Plus One Time His Mom Frowned at Me for Making Fun of Lawrence Welk
In high school I had a friend who's parents were in their early 100s. I used to tell him that they probably kidnapped him because he was the only one with a uni-brow and his older brothers and sisters were in their 70s, 80s and 90s. He swore I was exaggerating and that his folks weren't that much older than mine, but yet the following two items are irrefutable FACTS that prove I was right.
1. His mother saved the styrofoam blood-slab/juice-tray dealies that come plastic-wrapped underneath grocery store meat and whenever we wanted an after school snack, she would pull one of them from the cram-packed cupboard for us to use as a paper plate alternative, only when we were done snacking, she wouldn't throw it away like you'd expect, SHE WOULD WASH IT AND PUT IT BACK!. Plus her name was Phyllis.
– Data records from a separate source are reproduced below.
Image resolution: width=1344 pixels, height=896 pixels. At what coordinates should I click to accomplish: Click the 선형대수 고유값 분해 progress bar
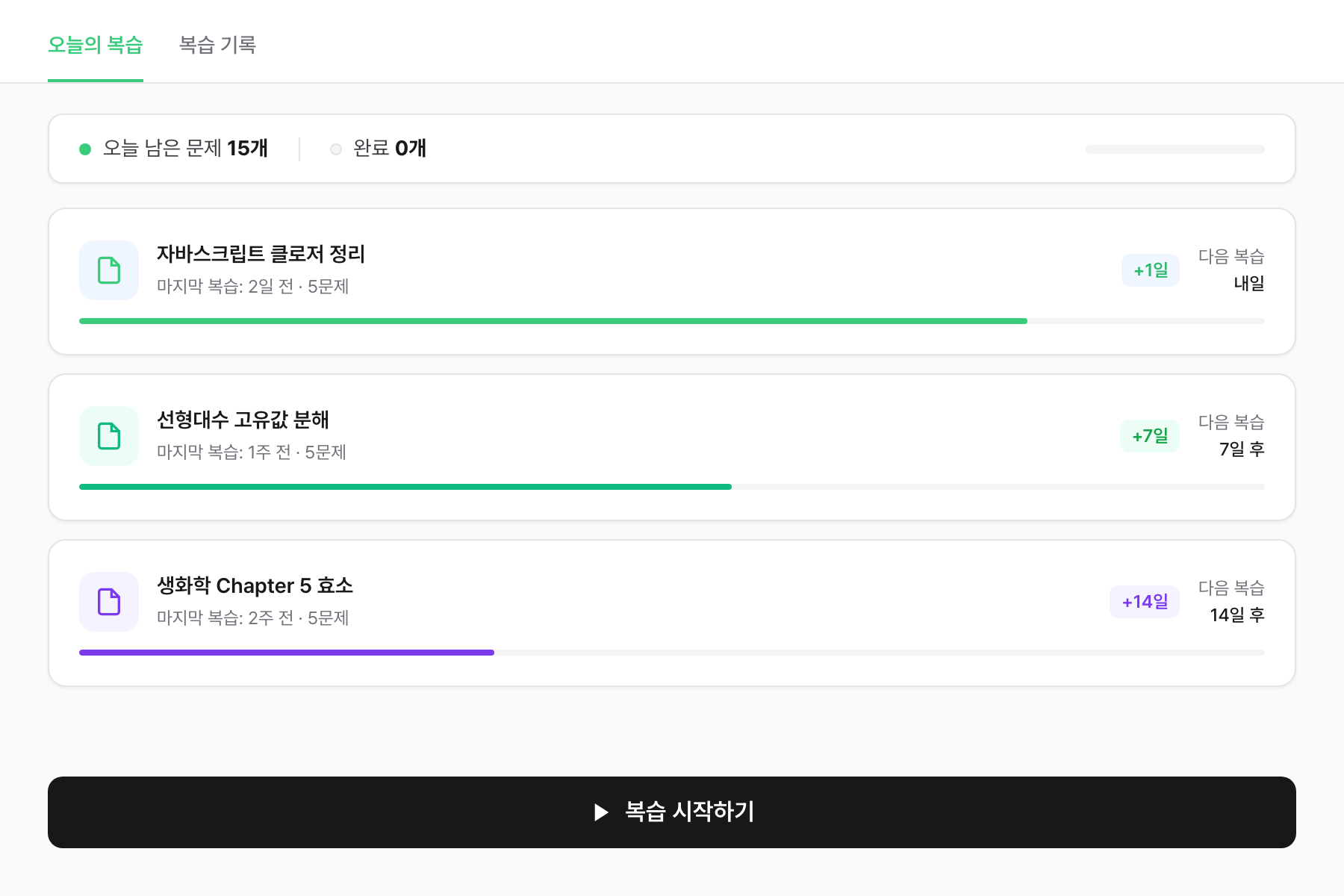click(405, 487)
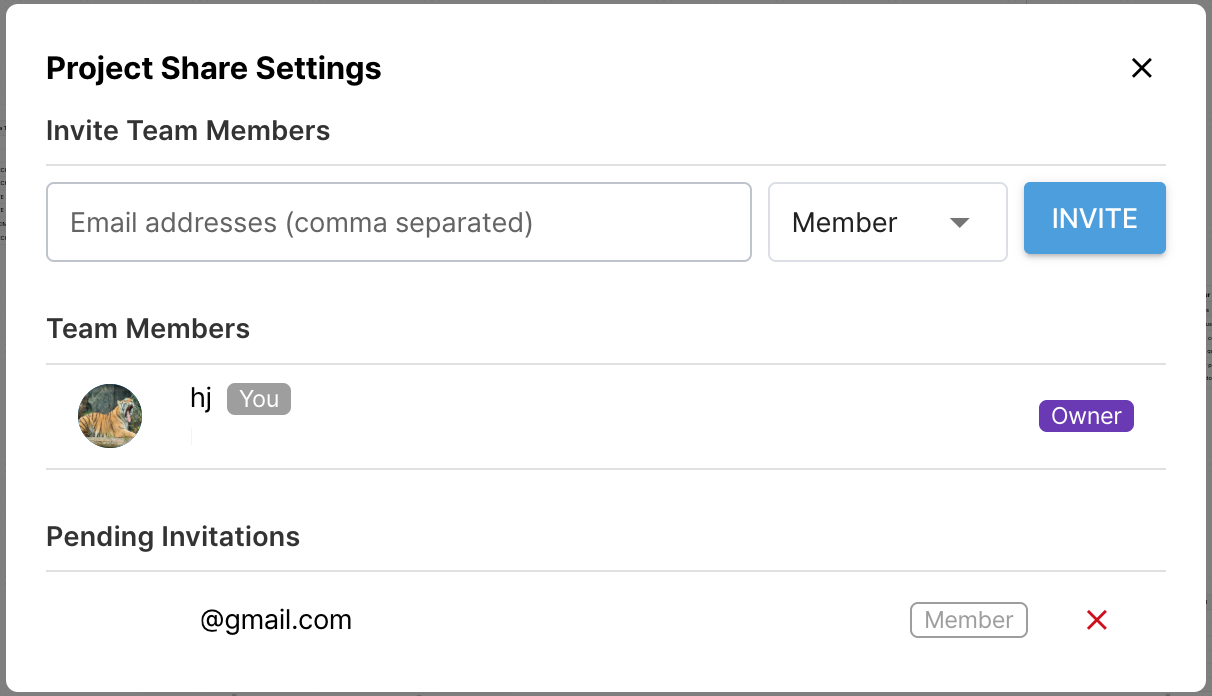Click the Member text in role selector
1212x696 pixels.
(845, 222)
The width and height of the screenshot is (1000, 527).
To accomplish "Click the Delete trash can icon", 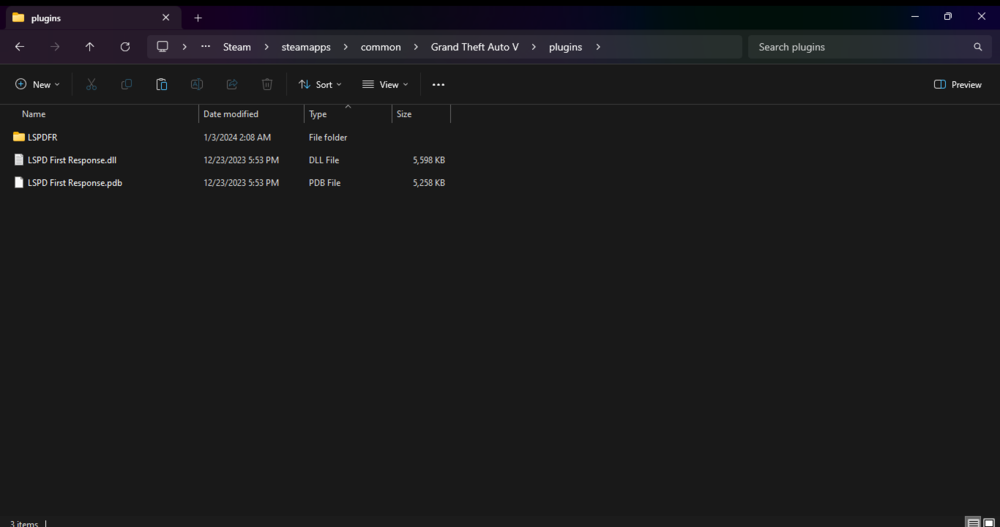I will click(267, 85).
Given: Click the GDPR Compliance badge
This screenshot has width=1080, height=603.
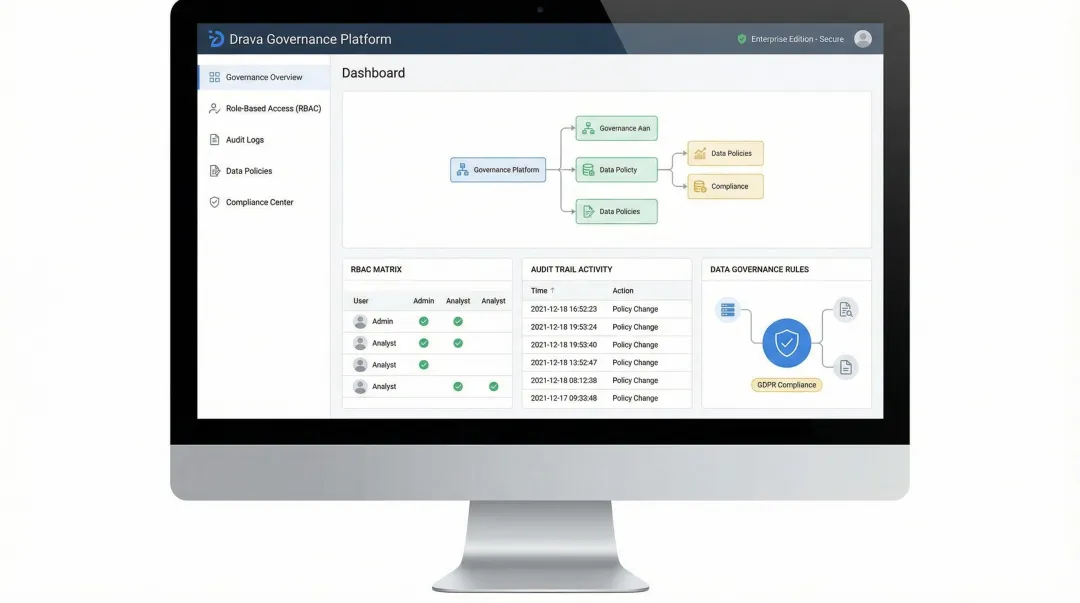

OLD CITY.
2. When driving 10 miles an hour with his "Dad" we would change the channel from his "Dad's" favorite Elevator Muzak station to one of our rock stations and his "Dad" would say shit like "Now why in sam hill do they gotta go and god damn ruin a perfectly good god damn song by adding all them god damn words and god damn singing?" and my friend would say "Dad, these word versions come FIRST." and then his dad would say "Oh Balderdash!" Plus his name was Henry. OLD CITY.
Adrienne - Acting Kinda Dinner-Like
While Surrounded By Six Pretend Adrienne Clones
Pretend Waiting to Eat Her
Adrienne - Flanked By Clones, Enjoys Energy Booze & Queenishly Poses on a Wicker Throne as a Folksy Crucified Jesus Appears To Intervene in a Potential Melée Between His 12 Disciples, Two Roosters & a Plate of Nachos (Cow Products at 12, 3, 6 & 9 O'Clock)
That's all for now.
Don't get caught staring at the ear hair.